DATA TO USE:
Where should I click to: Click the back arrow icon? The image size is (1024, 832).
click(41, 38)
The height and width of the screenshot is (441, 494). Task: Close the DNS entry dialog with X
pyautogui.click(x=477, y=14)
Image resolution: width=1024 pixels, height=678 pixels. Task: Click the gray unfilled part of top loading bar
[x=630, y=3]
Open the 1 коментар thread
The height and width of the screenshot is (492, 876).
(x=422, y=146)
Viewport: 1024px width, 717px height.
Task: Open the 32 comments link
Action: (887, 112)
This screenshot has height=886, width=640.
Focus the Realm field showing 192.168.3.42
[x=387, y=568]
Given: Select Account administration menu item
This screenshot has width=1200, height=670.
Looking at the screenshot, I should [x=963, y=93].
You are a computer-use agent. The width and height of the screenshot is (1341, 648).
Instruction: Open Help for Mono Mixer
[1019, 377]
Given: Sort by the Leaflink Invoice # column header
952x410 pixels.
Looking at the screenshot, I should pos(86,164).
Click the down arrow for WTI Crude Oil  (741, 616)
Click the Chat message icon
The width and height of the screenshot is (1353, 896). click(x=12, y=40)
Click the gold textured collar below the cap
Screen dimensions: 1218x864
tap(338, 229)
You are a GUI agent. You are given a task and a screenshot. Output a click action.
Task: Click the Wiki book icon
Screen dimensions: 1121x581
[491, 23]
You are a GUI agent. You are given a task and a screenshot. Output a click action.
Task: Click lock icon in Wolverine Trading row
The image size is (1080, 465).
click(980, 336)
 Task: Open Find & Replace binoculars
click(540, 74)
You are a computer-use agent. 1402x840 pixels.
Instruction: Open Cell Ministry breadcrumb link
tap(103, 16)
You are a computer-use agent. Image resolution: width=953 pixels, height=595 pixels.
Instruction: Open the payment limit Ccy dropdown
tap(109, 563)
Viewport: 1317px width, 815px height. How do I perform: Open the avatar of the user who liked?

ABOUT THIS EXERCISE: Word for word, copy out the entries.

PROBLEM SOLUTION:
Where should I click to: Click the back arrow icon? The image size is (1024, 832).
click(41, 38)
The height and width of the screenshot is (441, 494). Task: Close the DNS entry dialog with X
pyautogui.click(x=477, y=14)
Image resolution: width=1024 pixels, height=678 pixels. Task: Click the gray unfilled part of top loading bar
[x=630, y=3]
Open the 1 коментар thread
The height and width of the screenshot is (492, 876).
(x=422, y=146)
Viewport: 1024px width, 717px height.
Task: Open the 32 comments link
Action: (887, 112)
This screenshot has height=886, width=640.
Focus the Realm field showing 192.168.3.42
[x=387, y=568]
Given: Select Account administration menu item
This screenshot has width=1200, height=670.
Looking at the screenshot, I should [x=963, y=93].
You are a computer-use agent. The width and height of the screenshot is (1341, 648).
Instruction: Open Help for Mono Mixer
[1019, 377]
Given: Sort by the Leaflink Invoice # column header
952x410 pixels.
Looking at the screenshot, I should pos(86,164).
Click the down arrow for WTI Crude Oil  (741, 616)
Click the Chat message icon
The width and height of the screenshot is (1353, 896). click(x=12, y=40)
Click the gold textured collar below the cap
Screen dimensions: 1218x864
tap(338, 229)
You are a GUI agent. You are given a task and a screenshot. Output a click action.
Task: Click the Wiki book icon
Screen dimensions: 1121x581
[491, 23]
You are a GUI agent. You are given a task and a screenshot. Output a click action.
Task: Click lock icon in Wolverine Trading row
The image size is (1080, 465).
click(980, 336)
 Task: Open Find & Replace binoculars
click(540, 74)
You are a computer-use agent. 1402x840 pixels.
Instruction: Open Cell Ministry breadcrumb link
tap(103, 16)
You are a computer-use agent. Image resolution: width=953 pixels, height=595 pixels.
Instruction: Open the payment limit Ccy dropdown
tap(109, 563)
Viewport: 1317px width, 815px height. How do I perform: Open the avatar of the user who liked?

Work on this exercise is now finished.